Para o vereador, é no mínimo estranho a alegação dos donos de empresas de transporte coletivo de que não estão auferindo lucro. Ele afirma que a concessão de benefícios ao segmento não é de hoje. O exemplo é a isenção do Imposto sobre Circulação de Mercadorias e Serviços sobre o Diesel em benefício do subsetor. “A contar de 2008, a previsão é de que o governo estadual deixará de arrecadar R$ 130 milhões em benefício das empresas de transporte público até o fim de 2013”, frisou.

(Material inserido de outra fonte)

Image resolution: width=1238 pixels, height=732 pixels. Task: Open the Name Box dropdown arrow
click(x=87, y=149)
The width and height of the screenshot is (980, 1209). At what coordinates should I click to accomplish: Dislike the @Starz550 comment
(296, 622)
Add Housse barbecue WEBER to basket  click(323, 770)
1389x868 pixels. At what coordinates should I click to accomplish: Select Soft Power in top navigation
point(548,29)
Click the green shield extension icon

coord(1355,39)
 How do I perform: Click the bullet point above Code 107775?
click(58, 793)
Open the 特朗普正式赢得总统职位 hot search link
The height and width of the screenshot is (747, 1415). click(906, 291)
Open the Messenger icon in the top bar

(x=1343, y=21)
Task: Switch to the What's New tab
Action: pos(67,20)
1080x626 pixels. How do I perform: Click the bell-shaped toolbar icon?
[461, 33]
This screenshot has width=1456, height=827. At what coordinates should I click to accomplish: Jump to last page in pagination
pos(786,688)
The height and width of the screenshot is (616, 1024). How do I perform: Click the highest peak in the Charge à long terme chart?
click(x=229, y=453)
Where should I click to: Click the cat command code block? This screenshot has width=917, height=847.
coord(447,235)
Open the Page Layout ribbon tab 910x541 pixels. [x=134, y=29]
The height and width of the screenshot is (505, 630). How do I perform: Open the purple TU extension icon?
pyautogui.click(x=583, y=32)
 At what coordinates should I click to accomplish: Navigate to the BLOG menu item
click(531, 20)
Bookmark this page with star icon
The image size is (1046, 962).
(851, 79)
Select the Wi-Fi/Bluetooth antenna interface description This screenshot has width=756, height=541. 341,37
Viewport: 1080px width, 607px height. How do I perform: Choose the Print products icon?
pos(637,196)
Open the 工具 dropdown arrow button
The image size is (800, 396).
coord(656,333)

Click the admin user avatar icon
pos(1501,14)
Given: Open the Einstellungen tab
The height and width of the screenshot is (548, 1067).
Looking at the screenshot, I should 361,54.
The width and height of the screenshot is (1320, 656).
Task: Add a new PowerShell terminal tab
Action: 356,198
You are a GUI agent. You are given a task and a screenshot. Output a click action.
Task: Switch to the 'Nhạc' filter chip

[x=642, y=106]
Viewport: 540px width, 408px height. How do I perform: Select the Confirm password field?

Somado ao ICMS, o subsetor foi beneficiado, recentemente, com um “pacotão de incentivos”, que inclui a desoneração do PIS/Cofins feita pelo governo federal, cujo valor pode chegar a R$ 15 milhões até o fim do ano; a isenção do Imposto sobre Propriedade de Veículos Automotores em que o governo estadual abriu mão de R$ 12 milhões e a Prefeitura de R$ 7,5 milhões; e ainda, o repasse mensal de R$ 1,750 milhão ao setor, em dinheiro, o que deverá totalizar R$ 20 milhões até dezembro, para manter a tarifa em R$ 2,75 - desse total, caberá ao Governo do Estado R$ 1 milhão e à Prefeitura R$ 750 mil.

“Há anos, essas empresas vêm atuando no sistema de transporte coletivo em Manaus. Mesmo estando recebendo benefícios, os empresários ainda têm a audácia de alegar que estão tendo prejuízo. Se isto realmente está acontecendo, sugiro que deem oportunidade para que outras empresas possam atuar como concessionárias do serviço”, ressalta.

Bibiano critica ainda o fato de que os empresários não estão recolhendo o valor correspondente aos direitos trabalhistas correspondentes ao Instituto Nacional de Seguro Social e ao Fundo de Garantia por Tempo de Serviço mesmo diante de tamanho montante de benefícios. “Nós, da bancada do PT, fizemos a nossa parte levando essa realidade para o Ministério Público do Estado. Mas, está na hora da Prefeitura fazer uma intervenção firme, pois o maior prejudicado diante dessa situação é o usuário que tem de se  submeter a um sistema de transporte falido”, comentou.
O vereador entende que a Prefeitura de Manaus há tempos já poderia ter punido as empresas não concedendo as licenças periódicas devido ao desserviço prestado à população. Segundo ele, isso poderia ser feito, com base na Lei Orgânica do Município de Manaus, no que diz respeito a questões como qualidade do serviço, conforto e segurança dos passageiros, instalações adequadas e comprovação de 20% dos veículos com idade média de dois anos.